While Mr. Cuccinelli has not endorsed anyone in the presidential race, he did vote in the Virginia Republican primary on Super Tuesday — though he refused to say whether he supported Mr. Romney or Rep. Ron Paul of Texas, the only two choices on the state’s primary ballot.
The 43-year-old attorney general has become one of the leading state-level advocates for federalism and has spearheaded the legal challenge to the federal health care overhaul, as well as against the Environmental Protection Agency’s claim that it can regulate fossil-fuel burning as pollution based on the threat to people from global warming.

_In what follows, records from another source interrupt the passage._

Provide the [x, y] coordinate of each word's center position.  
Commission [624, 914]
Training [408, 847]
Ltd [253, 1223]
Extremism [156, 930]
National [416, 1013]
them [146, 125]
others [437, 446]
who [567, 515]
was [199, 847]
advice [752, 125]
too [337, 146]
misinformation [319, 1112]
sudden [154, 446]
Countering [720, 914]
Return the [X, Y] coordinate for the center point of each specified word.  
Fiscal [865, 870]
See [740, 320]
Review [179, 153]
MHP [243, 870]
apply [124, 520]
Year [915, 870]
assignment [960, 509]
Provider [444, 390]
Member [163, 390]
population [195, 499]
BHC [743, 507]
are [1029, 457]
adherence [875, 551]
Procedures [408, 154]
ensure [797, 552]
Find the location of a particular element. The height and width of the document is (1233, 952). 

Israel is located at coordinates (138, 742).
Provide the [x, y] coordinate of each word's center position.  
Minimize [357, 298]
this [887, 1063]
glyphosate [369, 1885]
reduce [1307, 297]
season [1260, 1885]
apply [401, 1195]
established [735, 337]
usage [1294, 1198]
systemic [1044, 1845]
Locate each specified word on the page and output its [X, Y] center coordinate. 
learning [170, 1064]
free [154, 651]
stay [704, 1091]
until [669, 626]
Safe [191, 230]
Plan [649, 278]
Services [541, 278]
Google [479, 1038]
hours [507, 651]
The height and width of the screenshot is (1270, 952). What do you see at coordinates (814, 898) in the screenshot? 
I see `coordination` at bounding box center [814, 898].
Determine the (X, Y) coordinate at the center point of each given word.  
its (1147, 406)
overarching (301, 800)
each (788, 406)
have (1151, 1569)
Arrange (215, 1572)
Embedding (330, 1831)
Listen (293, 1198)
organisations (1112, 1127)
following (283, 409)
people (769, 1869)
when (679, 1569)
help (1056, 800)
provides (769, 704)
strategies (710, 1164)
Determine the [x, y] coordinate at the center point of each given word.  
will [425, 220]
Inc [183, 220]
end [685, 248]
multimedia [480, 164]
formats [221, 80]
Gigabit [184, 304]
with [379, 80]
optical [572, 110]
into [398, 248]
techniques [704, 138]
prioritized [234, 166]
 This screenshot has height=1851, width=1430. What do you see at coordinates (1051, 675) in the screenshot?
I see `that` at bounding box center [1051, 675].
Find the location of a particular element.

The efforts have earned him national recognition, made him a rising star of the conservative movement and boosted him as he decided to run for governor next year — pitting him against Lt. Gov. Bill Bolling.
Mr. Cuccinelli said he is now hoping to get a seat in the audience at the U.S. Supreme Court later this month, when the justices hear three days of arguments over the sweeping health care overhaul. The challenge primarily centers on the constitutionality of the individual mandate, which requires every American to obtain health insurance or pay a penalty for not doing so.
“The question there is, does Congress’ power to regulate interstate commerce allow them to compel you to buy health insurance?” Mr. Cuccinelli said. “Our side obviously says, ’no,’ the federal government says ’yes,’ and there has never been a case like this ever before in the over 200 years since the Constitution was passed.”
With that as a backdrop, Mr. Cuccinelli said that it would be risky for Republicans take the potent issues of health care off the table, arguing that it was the “biggest political club” of the 2010 election, when the GOP won eight of Virginia’s 11 congressional seats.
Two years later, he said, the law still stands as a powerful symbol of what he called the Obama administration’s overreach.
“From a conservative standpoint, the downside of losing this race is almost too much to contemplate,” he said. “This president and this administration are the biggest lawbreakers to run the federal government in our lifetimes. They are trampling the states. They are suffocating economic opportunity the way they are functioning.”
The program was taped Thursday and is scheduled to air Sunday.